= Data excerpts =

..........

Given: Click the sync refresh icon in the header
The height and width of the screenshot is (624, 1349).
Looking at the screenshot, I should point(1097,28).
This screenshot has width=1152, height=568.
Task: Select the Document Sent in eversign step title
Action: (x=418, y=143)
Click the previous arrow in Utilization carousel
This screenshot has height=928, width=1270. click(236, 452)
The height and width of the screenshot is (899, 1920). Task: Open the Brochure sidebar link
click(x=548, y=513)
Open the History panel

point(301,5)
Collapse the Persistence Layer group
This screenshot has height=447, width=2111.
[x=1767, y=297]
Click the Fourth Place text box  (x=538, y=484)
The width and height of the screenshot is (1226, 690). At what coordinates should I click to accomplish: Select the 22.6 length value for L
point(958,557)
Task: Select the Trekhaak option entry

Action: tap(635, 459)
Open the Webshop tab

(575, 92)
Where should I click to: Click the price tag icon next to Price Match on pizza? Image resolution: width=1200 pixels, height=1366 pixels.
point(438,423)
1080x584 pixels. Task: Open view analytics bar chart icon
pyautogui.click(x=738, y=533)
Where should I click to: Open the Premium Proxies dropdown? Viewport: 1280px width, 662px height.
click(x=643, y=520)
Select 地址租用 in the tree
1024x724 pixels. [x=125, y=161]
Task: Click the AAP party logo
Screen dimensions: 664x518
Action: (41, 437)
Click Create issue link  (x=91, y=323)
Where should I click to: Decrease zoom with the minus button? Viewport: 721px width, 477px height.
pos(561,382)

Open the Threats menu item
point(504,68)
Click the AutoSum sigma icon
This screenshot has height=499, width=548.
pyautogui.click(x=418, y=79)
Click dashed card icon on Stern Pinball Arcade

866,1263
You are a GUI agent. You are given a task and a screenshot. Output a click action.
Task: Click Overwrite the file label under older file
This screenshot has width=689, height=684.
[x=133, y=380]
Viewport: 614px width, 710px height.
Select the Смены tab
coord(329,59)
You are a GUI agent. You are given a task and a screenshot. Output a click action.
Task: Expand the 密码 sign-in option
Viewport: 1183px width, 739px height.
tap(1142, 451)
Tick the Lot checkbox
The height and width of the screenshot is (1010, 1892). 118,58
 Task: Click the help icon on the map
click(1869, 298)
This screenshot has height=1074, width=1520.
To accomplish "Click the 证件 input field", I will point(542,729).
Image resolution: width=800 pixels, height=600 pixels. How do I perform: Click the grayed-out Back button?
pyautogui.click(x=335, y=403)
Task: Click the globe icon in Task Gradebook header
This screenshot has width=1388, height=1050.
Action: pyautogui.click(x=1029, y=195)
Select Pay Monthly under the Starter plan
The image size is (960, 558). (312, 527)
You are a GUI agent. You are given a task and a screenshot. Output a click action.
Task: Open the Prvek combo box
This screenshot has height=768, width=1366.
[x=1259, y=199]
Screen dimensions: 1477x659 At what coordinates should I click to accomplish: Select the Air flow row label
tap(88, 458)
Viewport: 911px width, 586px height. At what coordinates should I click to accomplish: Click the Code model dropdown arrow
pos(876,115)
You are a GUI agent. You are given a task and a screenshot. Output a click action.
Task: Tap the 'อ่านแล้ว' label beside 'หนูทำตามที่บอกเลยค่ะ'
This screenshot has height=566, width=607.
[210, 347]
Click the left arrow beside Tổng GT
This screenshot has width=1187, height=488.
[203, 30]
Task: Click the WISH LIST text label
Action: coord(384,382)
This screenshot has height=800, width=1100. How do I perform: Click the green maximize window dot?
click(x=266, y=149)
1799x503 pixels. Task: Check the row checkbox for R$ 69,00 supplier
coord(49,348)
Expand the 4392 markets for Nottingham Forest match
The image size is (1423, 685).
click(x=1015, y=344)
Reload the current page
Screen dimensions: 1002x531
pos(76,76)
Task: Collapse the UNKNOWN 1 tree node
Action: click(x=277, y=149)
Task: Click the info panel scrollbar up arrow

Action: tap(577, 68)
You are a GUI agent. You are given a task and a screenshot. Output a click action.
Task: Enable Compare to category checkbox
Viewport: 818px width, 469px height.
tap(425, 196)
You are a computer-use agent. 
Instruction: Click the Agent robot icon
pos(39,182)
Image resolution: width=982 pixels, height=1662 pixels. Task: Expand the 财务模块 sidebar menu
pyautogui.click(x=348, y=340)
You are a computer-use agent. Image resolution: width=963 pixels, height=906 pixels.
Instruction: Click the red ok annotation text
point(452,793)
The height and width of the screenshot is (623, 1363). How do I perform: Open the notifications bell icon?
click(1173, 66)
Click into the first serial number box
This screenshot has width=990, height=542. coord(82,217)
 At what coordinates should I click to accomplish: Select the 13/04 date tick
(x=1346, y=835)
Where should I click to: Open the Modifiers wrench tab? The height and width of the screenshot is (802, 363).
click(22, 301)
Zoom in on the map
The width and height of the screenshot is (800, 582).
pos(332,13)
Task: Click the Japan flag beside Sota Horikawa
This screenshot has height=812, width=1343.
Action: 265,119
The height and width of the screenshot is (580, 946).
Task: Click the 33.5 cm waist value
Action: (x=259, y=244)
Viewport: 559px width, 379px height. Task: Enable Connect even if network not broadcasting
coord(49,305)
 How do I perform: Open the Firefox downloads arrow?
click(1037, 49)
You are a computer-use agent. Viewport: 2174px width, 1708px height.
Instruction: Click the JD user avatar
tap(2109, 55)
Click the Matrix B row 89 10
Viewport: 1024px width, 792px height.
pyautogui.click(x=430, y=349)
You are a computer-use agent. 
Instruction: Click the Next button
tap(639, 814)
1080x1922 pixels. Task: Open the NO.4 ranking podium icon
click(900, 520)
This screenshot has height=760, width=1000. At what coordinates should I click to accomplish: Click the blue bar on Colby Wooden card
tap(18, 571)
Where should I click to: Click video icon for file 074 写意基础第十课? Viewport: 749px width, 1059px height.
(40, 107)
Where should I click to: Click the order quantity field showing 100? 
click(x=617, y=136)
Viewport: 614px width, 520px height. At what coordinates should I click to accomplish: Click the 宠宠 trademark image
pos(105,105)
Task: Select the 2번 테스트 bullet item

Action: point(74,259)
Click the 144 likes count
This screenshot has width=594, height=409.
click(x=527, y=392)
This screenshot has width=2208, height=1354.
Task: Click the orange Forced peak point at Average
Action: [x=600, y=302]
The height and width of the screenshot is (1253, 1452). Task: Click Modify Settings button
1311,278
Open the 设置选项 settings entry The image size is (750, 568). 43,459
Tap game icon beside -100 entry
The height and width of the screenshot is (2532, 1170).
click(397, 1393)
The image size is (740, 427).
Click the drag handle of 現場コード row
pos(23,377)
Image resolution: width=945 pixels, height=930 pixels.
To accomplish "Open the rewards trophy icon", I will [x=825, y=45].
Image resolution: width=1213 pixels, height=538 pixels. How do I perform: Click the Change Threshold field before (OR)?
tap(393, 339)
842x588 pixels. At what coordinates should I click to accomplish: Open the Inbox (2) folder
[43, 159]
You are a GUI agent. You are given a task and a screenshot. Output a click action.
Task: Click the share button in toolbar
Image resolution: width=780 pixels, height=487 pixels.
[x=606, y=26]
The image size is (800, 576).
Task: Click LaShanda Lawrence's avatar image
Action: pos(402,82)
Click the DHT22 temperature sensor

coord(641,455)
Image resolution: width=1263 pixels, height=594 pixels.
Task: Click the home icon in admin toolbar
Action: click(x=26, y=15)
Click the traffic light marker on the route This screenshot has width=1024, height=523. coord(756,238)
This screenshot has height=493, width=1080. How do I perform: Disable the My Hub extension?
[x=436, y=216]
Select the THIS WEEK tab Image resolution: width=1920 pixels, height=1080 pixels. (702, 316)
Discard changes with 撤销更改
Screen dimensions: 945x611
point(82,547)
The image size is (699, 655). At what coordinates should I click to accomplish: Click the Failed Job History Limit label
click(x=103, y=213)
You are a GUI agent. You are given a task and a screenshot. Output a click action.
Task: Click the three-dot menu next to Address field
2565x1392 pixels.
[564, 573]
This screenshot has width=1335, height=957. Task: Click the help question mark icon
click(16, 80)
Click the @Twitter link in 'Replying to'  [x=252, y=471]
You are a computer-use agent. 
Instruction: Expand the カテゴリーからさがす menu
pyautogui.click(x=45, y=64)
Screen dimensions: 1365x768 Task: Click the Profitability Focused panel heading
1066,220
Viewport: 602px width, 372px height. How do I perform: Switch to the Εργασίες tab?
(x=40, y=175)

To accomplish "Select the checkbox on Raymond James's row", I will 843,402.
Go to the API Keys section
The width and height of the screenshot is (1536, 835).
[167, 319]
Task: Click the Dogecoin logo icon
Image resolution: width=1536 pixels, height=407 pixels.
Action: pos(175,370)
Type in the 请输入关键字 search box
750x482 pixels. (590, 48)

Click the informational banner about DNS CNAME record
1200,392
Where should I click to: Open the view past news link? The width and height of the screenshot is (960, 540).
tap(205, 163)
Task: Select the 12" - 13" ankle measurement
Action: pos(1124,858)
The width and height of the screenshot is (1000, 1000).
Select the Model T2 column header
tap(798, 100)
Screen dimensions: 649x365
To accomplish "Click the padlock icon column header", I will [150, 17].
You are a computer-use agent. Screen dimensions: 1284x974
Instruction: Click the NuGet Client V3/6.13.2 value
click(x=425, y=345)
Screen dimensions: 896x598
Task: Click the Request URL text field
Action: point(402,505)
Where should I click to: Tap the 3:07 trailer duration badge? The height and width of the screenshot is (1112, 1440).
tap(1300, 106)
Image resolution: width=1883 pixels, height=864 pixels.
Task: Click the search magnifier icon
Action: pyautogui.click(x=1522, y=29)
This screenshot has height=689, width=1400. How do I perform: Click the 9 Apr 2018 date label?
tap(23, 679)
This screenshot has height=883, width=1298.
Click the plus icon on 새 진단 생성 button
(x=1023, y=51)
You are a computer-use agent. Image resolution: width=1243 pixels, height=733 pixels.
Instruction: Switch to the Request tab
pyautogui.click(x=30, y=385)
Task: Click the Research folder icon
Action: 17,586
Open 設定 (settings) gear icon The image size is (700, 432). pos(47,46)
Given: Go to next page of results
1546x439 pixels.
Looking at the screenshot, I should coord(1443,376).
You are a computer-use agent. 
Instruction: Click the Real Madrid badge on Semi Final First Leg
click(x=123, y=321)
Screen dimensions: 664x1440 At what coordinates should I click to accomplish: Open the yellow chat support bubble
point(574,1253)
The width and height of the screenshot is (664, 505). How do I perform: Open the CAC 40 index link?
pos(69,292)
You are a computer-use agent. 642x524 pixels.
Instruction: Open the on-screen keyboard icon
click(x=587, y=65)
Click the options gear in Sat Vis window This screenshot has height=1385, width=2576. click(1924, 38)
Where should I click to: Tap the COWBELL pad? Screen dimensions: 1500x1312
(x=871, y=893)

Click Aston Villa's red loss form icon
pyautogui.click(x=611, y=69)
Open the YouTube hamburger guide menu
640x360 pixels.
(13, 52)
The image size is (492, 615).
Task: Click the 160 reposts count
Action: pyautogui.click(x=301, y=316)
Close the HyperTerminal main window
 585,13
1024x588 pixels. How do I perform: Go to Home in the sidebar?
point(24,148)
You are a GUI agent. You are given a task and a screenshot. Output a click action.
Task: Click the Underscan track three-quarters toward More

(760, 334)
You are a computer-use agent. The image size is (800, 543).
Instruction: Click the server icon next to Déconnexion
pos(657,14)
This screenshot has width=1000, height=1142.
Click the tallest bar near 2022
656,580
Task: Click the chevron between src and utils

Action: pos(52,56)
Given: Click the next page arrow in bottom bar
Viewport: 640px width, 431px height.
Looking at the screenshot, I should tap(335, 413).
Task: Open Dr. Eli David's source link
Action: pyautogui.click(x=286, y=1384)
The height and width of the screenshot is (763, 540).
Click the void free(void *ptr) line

..........

= Task requirements =
Look through the entries and copy every line in which the string "will" appears.

= Response box =
To accomplish "Click the 证件 input field", I will point(542,729).
To accomplish "Open the rewards trophy icon", I will [x=825, y=45].
To accomplish "Select the checkbox on Raymond James's row", I will 843,402.
To accomplish "Click the padlock icon column header", I will [150, 17].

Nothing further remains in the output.